DNA is heavily ‘contaminated’ with RNA! Our invention of the ribose-seq technique to map ribonucleotides (rNMPs) in genomic DNA has demonstrated that rNMPs are widespread but not randomly distributed in yeast nuclear and mitochondrial DNA. Ribose-seq provides a novel technology to uncover whether and how rNMPs in DNA affect genome integrity and are linked to human degenerative diseases, like cancer. In collaborative multidisciplinary study at the interface of chemistry, physics and molecular biology, we revealed that rNMPs in DNA alter DNA structure and elasticity in a way that is dependent on the sequence context. Because ribose-seq allows us to identify hotspots of rNMPs in any DNA, including DNA from diseased cells, characterization of rNMP hotspots may become important both for understanding how DNA properties are altered at these loci, and possibly for developing specific drugs that target these sites.

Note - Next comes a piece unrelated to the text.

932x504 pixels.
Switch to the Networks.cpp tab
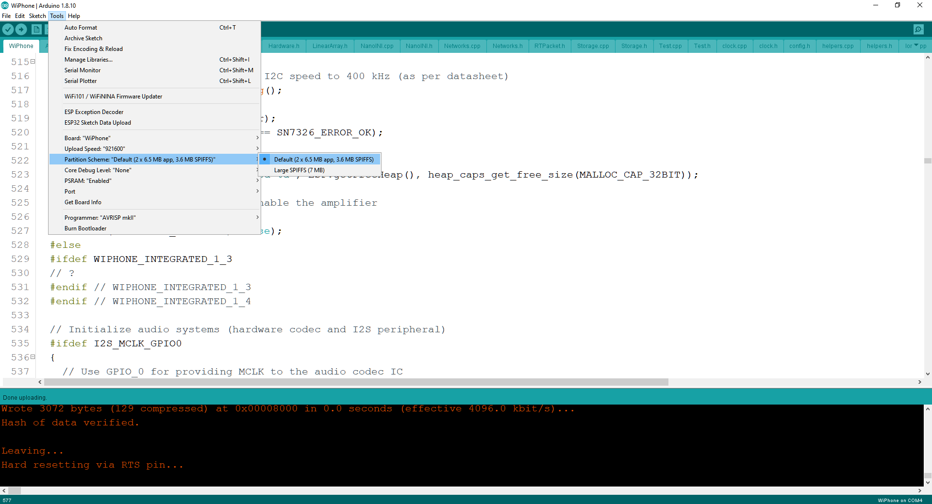462,46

Francesca Storici was born in Trieste, Italy. She graduated in Biology from the University of Trieste. Her Ph.D. in Molecular Genetics was conferred by the International School for Advanced Studies (SISSA), in Trieste in 1998, and she conducted research at the International Centre for Genetic Engineering and Biotechnology (ICGEB) in Trieste. From 1999 to 2007 she was an NIH postdoctoral fellow in the Laboratory of Molecular Genetics under the guidance of Dr. Michael A. Resnick at the National Institute of Environmental and Health Sciences (NIEHS, NIH) in the Research Triangle Park of North Carolina, USA. In 2007 she was a Research Assistant Professor at the Gene Therapy Center of the University on North Carolina at Chapel Hill with Dr. R. Jude Samulski. Francesca joined the faculty of the School of Biological Sciences at Georgia Tech in 2007 and received the title of Distinguished Cancer Scientist of the Georgia Research Alliance. She is currently an associate professor in the School of Biological Sciences at Georgia Tech. Her research is on genome stability, DNA repair and gene targeting.